— ASSIGNMENT 1 —
In the colon cancer imaging text, rewrite the passage from "The best prediction" up to and including "and Bioanalytical Chemistry.", putting "software-based correction" in place of "computational correction".
— ASSIGNMENT 2 —
According to the colon cancer imaging text, what overall prediction accuracy did the classification achieve?
— ASSIGNMENT 3 —
Continue the text on FTIR imaging of colon cancer from where it stops.

— TEXT PROVIDED —
Image: A new study asserts that FTIR chemical imaging can help identify colon cancer more accurately (Photo courtesy of ICL).
Fourier-transform infrared (FTIR) spectroscopic imaging can produce 'chemical photographs' of biopsy tissue samples ranging from healthy to cancerous, according to a new study.

Researchers at Imperial College London (Imperial; United Kingdom) and the University of British Columbia (UBC; Vancouver, Canada) undertook FTIR spectroscopic imaging of colon biopsy tissues, combined it with a random forest machine learning (ML) approach in order to classify different stages of colon cancer malignancy. The combination of the optical and ML computational approaches helped eliminate scattering background during the measurements. The results demonstrated that C–H stretching and amide I bands are of little to no significance for the classification of colon malignancy.

The best prediction outcome was found when classification was carried out in the fingerprint region of the mid-infrared spectrum (7-10 micrometers; 1500- 1000 cm−1), which excludes the contribution of amide I and II bands. Overall prediction accuracy was higher than 90%, with dysplastic and hyperplastic tissues well distinguished. The study also showed that computational correction performed better than optical correction, and that disease states can be distinguished effectively even without elimination of scattering effects. The study was published on August 16, 2019, in Analytical and Bioanalytical Chemistry.

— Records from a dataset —
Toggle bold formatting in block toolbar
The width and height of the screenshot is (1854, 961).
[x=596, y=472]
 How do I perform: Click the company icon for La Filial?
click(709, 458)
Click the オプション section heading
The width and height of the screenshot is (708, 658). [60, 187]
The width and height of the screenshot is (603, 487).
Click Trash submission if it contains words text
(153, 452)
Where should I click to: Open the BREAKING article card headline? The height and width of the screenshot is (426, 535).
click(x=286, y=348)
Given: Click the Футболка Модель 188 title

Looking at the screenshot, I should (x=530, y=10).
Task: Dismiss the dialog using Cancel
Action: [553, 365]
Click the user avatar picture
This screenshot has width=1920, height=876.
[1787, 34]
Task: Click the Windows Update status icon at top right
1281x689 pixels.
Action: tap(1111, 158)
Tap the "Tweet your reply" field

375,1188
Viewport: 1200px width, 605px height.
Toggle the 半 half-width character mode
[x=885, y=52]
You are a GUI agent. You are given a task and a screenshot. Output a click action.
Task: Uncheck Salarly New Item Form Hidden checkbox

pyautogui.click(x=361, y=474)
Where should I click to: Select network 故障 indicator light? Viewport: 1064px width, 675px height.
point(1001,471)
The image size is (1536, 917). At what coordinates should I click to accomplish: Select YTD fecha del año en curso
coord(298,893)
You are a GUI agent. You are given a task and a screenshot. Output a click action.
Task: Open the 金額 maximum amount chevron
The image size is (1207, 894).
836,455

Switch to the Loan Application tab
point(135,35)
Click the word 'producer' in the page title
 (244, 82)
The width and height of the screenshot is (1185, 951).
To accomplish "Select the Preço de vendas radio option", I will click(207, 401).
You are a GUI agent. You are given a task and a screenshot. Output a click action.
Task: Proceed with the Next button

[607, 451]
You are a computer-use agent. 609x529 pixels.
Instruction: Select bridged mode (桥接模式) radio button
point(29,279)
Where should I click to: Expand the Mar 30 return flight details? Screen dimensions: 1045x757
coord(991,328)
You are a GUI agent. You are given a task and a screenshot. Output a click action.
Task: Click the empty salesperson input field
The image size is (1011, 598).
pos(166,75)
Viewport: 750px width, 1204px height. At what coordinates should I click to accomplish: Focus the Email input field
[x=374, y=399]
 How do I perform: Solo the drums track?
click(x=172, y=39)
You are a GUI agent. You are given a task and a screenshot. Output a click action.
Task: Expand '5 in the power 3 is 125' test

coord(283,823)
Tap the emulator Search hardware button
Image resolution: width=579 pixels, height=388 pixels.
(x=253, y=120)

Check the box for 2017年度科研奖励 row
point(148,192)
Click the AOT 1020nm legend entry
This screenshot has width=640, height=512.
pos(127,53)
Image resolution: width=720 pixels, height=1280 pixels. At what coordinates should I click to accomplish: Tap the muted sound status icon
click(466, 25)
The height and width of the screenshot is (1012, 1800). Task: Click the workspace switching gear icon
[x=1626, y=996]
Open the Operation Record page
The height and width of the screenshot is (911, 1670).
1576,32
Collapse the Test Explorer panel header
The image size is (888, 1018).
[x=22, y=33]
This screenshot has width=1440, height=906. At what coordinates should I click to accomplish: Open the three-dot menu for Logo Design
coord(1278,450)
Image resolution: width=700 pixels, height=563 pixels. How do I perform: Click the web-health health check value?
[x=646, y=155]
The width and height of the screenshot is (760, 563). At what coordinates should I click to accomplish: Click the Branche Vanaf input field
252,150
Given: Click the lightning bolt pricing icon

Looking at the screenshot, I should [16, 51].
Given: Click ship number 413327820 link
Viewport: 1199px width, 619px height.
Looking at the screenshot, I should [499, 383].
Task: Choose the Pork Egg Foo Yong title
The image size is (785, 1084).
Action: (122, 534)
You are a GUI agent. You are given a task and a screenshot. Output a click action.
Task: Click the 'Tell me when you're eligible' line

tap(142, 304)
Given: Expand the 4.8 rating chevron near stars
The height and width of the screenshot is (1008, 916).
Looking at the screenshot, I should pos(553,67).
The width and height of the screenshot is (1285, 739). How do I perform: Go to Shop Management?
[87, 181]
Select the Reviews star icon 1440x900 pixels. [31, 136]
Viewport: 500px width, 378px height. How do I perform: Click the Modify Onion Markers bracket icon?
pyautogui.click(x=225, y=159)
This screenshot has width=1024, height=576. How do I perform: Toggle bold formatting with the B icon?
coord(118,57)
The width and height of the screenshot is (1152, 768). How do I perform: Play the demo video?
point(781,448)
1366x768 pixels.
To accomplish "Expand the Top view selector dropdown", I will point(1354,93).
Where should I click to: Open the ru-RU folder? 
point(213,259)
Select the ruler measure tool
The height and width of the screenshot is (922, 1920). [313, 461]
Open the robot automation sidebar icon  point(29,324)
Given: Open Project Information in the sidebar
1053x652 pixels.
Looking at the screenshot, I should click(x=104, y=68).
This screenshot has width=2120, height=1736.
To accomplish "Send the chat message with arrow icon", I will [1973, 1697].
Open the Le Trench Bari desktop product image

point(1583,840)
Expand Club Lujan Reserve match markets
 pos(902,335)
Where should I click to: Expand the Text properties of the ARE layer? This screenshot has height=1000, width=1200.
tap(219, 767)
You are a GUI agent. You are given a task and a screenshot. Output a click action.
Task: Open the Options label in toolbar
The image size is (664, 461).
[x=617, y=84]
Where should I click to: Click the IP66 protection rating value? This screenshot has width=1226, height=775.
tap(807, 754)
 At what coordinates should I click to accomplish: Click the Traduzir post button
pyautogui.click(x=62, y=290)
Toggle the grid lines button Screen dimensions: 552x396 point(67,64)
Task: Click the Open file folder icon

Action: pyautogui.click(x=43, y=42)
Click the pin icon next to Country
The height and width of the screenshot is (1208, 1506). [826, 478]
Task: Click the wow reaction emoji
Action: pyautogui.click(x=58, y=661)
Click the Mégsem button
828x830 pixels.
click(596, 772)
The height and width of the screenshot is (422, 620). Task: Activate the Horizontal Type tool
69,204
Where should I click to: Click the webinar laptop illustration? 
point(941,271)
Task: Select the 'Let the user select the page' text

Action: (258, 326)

— REPLY 1 —
The best prediction outcome was found when classification was carried out in the fingerprint region of the mid-infrared spectrum (7-10 micrometers; 1500- 1000 cm−1), which excludes the contribution of amide I and II bands. Overall prediction accuracy was higher than 90%, with dysplastic and hyperplastic tissues well distinguished. The study also showed that software-based correction performed better than optical correction, and that disease states can be distinguished effectively even without elimination of scattering effects. The study was published on August 16, 2019, in Analytical and Bioanalytical Chemistry.

— REPLY 2 —
Higher than 90%.

— REPLY 3 —
“There is urgency in developing new techniques which can identify the early stages of cancer in a way that goes beyond the current histopathology approaches in order to increase survival rates. Coupling spectroscopic imaging with advanced ML approaches aid early detection and understanding of cancer,” said senior author Professor Sergei Kazarian, PhD, of the ICL department of chemical engineering. “There is an excitement of having an enhanced accuracy that promises advances in the early cancer detection and differentiation of disease stages.”

FTIR imaging involves shining an infrared beam at a sample and measuring how much of that light is absorbed at different frequencies, which is used to produce a visual reference of the sample's chemical composition. And although the study was restricted to colon cancer, the researchers have already created models, which have the potential to be applied to other difficult to diagnose cancers such as esophageal cancer, and even non-cancerous anomalies.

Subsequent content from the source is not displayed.